» **The problem**:
Quote the lines of the data below verbatim, beginning at the line that contains "Task: Skip to the previous track" and ending at the last line, both included, and excluding pictures.

» **Record extracts**:
◆ ◆ ◆ ◆

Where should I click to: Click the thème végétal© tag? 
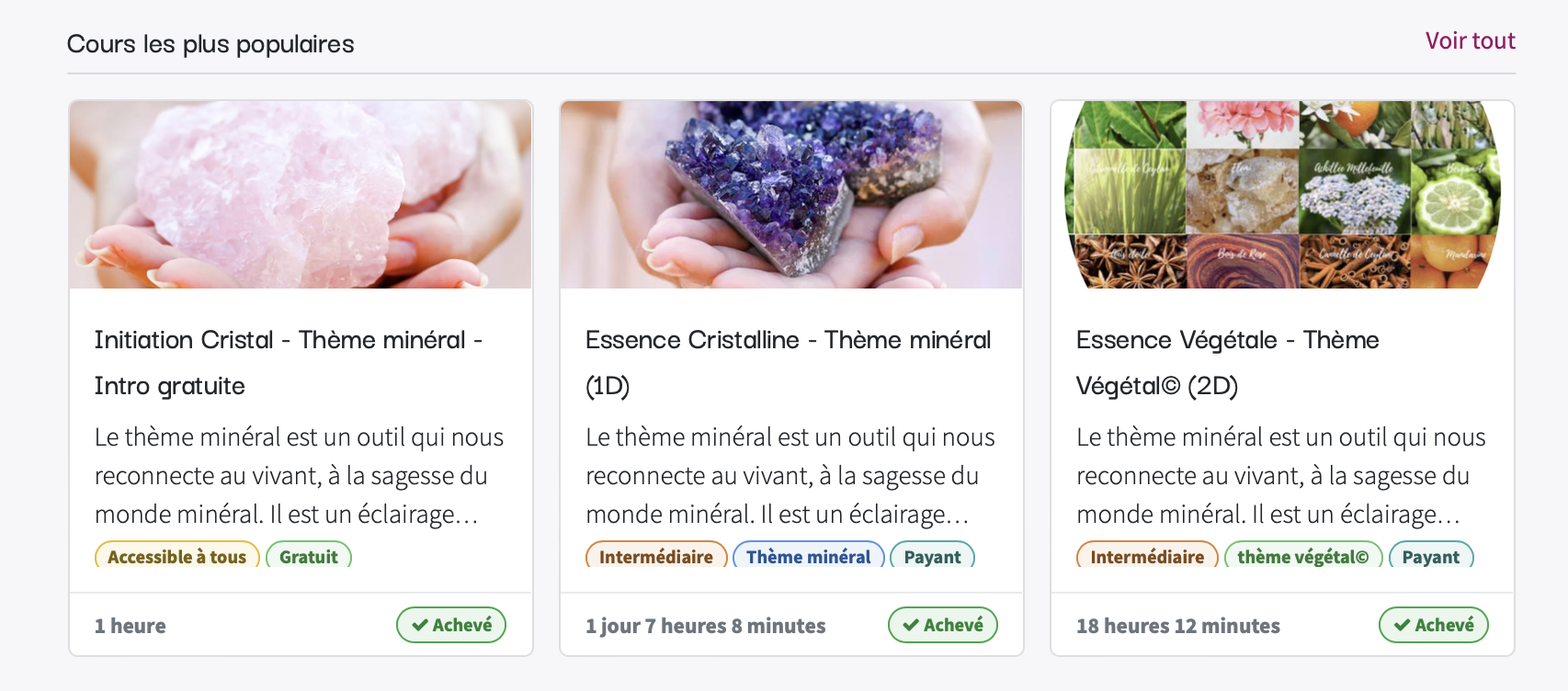tap(1303, 556)
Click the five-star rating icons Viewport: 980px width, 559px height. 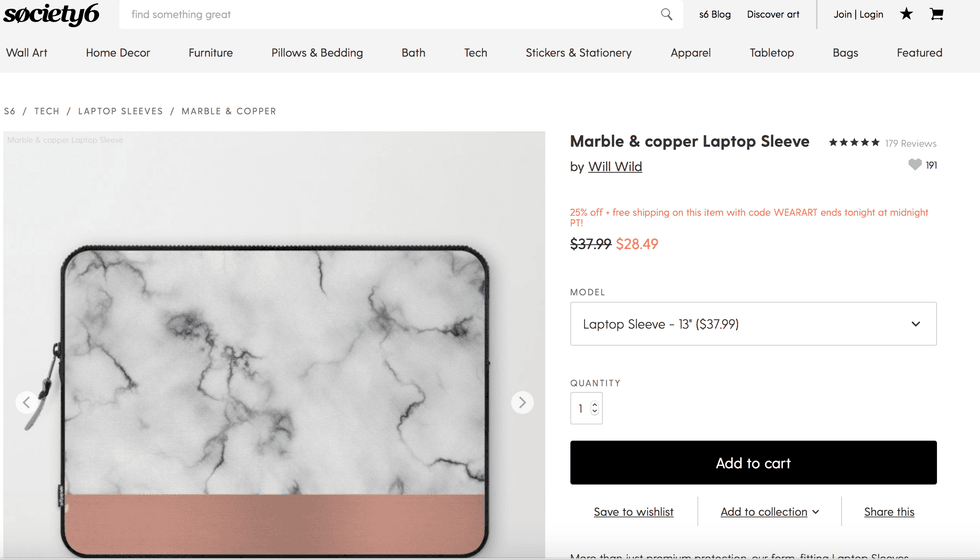tap(853, 143)
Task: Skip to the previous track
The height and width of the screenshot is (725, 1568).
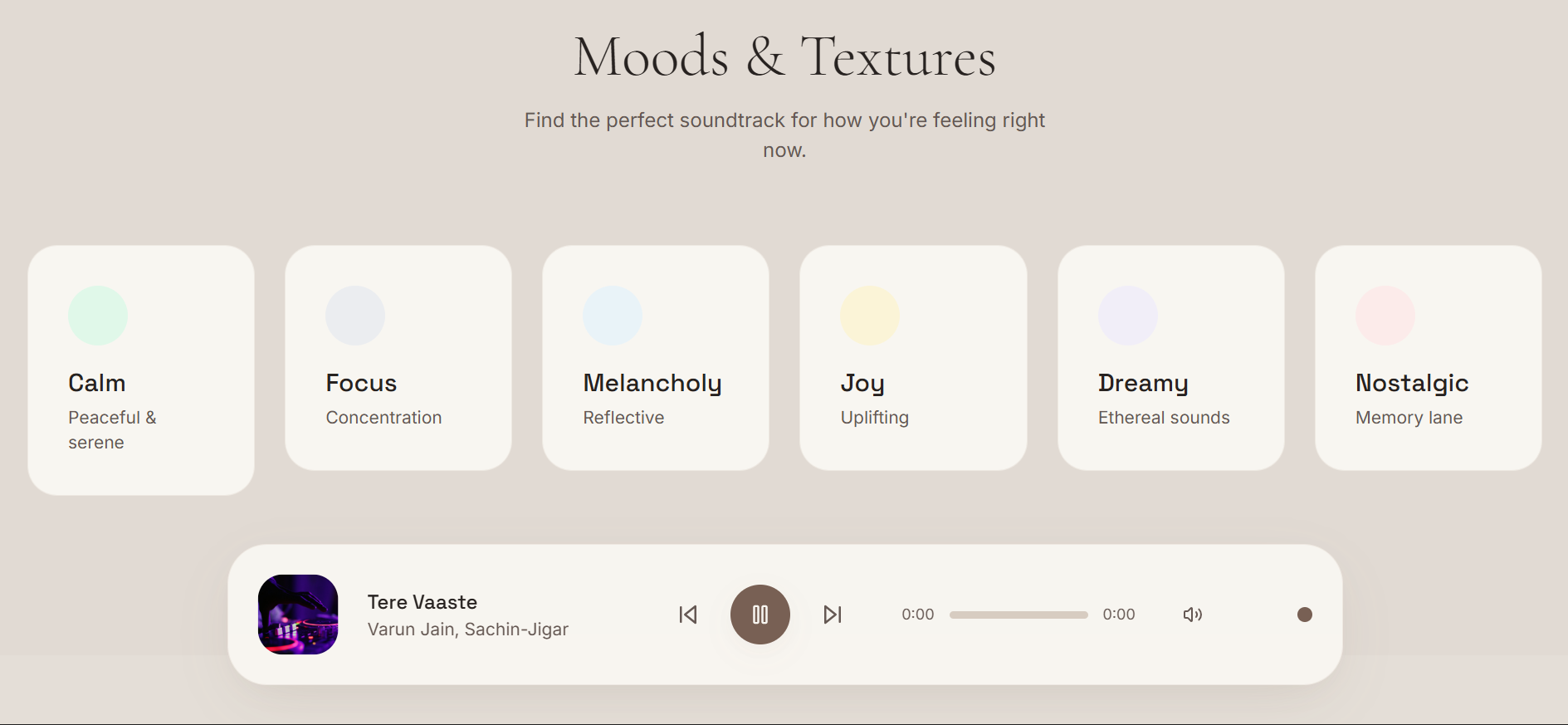Action: 688,615
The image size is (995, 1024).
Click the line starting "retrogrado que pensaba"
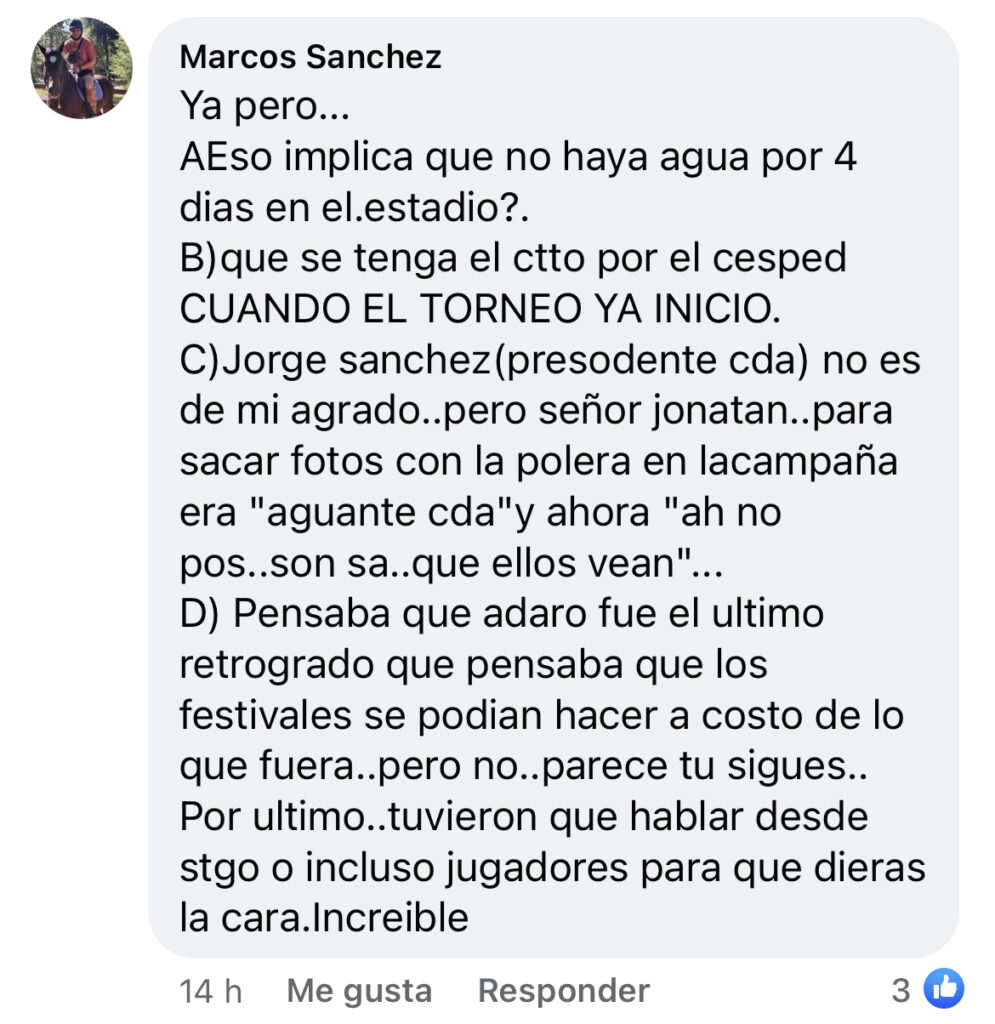pyautogui.click(x=473, y=665)
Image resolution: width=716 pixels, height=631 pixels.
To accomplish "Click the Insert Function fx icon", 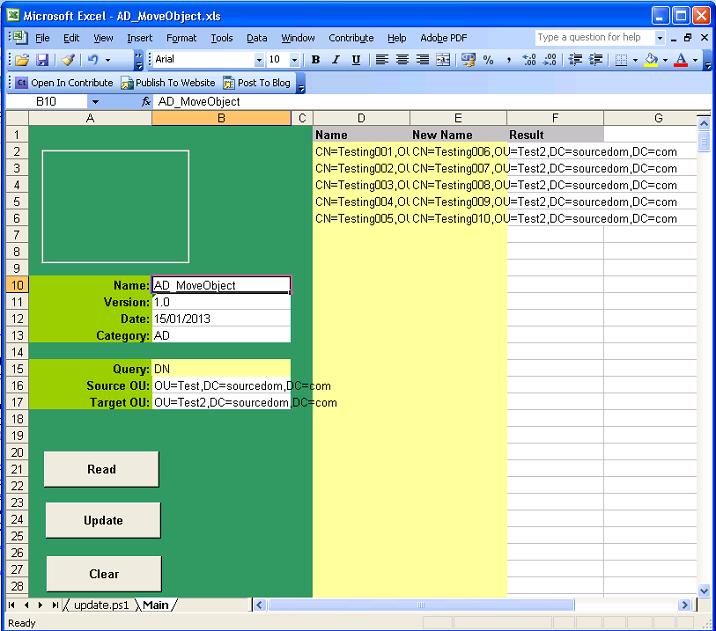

◆ ◆ ◆ ◆

» **Result**:
Task: Skip to the previous track
The height and width of the screenshot is (725, 1568).
Action: 688,615
The image size is (995, 1024).
Click the line starting "retrogrado que pensaba"
pyautogui.click(x=473, y=665)
Image resolution: width=716 pixels, height=631 pixels.
To accomplish "Click the Insert Function fx icon", 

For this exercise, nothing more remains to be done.